Padahal hal ini salah, tidak ada dasarnya, tetapi merupakan tradisi Jahiliyah. Sebabnya mereka (orang-orang Jahiliyah) meramalkan keburukan dengan menghindari nikah, menikahkan dan berhubungan badan di bulan Syawal, karena di dalam nama Syawal terjadi kematian, sial atau keburukan,” (Lihat An-Nawawi, Shahîh Muslim bi-Syarhin Nawawi [Al-Azhar, Al-Mathba’ah Al-Mishriyah: 1929], juz 9, halaman 209).
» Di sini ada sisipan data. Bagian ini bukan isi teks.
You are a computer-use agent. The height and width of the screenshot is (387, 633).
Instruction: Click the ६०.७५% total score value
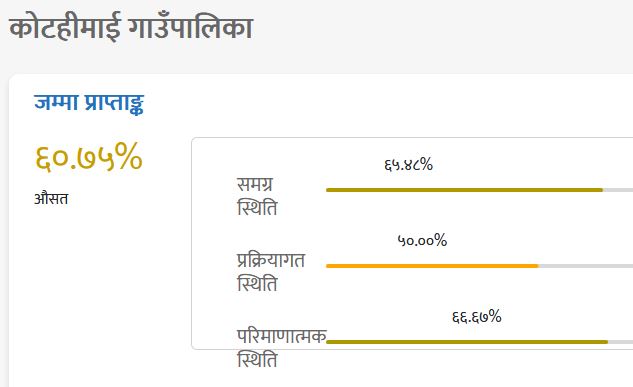[89, 157]
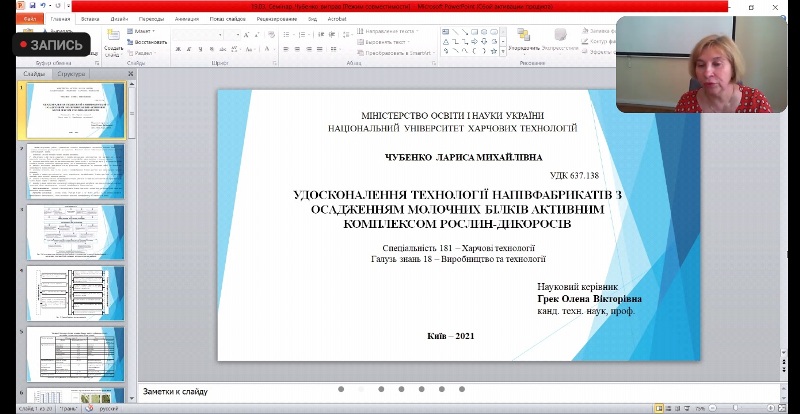Select the second slide thumbnail
The image size is (800, 414).
tap(75, 172)
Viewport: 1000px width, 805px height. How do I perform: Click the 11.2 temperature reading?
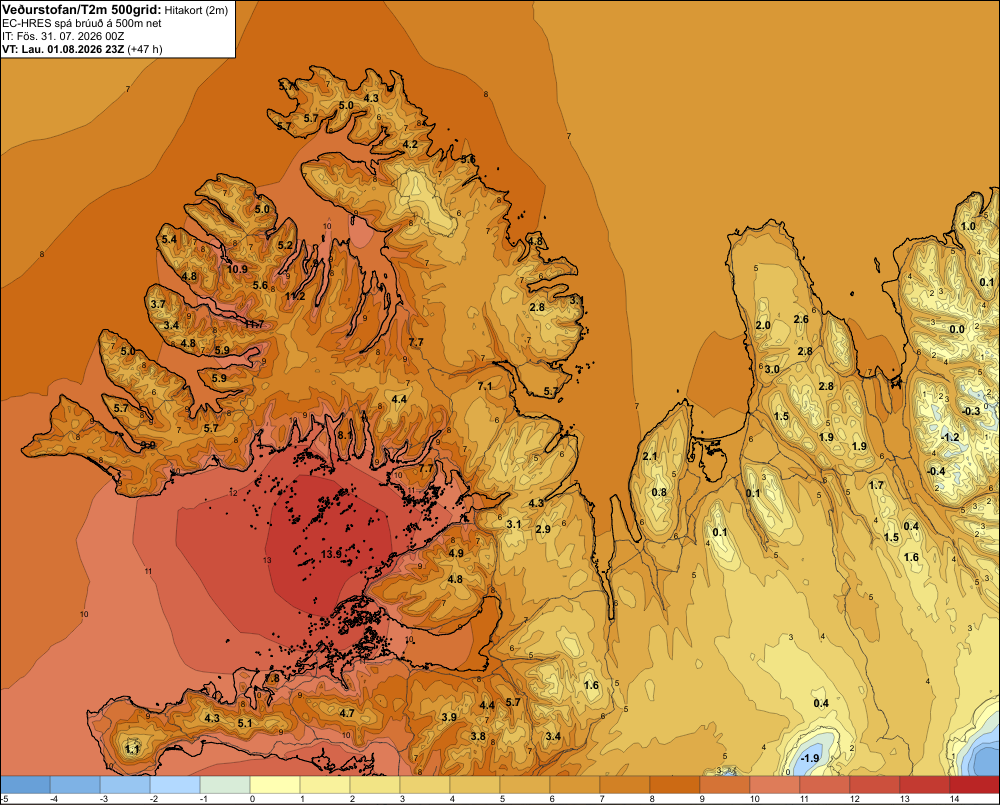coord(295,296)
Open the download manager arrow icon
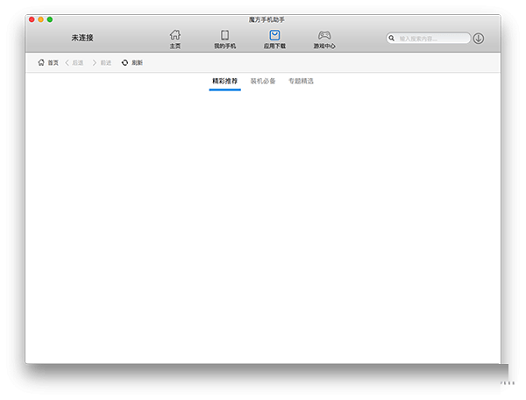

Menikah di Bulan Ramadhan umum dilaksanakan masyarakat di Indonesia. Meski tidak ada kekhususan secara dalil sebagaimana dijelaskan oleh Imam Nawawi diatas.

Namun hal menjadi kebiasaan dengan maksud agar pasangan suami istri yang telah sah bisa leluasa merayakan lebaran dengan silaturahim, halal bihalal, rekreasi, dan sebagainya.

Kebiasaan tersebut masuk ke dalam kategori kaidah fikih al-‘Adatu muhakkamah, yakni adat atau kebiasaan dalam masyarakat bisa dijadikan hukum, selama tidak bertentangan dengan ajaran atau ketentuan dalam Islam.

Menjadi lebih istimewa, bila pernikahan yang dilangsungkan pada bulan Ramadan itu pun bertepatan dengan hari Jumat, hari mulia dan penuh berkah. Wallahu a’lam.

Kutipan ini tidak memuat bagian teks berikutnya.